Of the lines below, write out exactly those from the line with "Privacy (206, 1153)" through the line with "Contact us (271, 1153)", both included, and skip the rest.

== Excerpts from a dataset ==
•••••

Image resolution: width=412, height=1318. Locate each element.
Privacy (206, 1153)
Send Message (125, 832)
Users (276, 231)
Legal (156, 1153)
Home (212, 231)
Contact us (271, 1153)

•••••

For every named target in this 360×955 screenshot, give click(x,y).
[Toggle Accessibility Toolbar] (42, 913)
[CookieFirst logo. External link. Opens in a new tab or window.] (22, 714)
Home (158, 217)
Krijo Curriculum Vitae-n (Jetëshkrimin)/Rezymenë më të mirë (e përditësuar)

•••••

== Your solution ==
Privacy (206, 1153)
Send Message (125, 832)
Users (276, 231)
Legal (156, 1153)
Home (212, 231)
Contact us (271, 1153)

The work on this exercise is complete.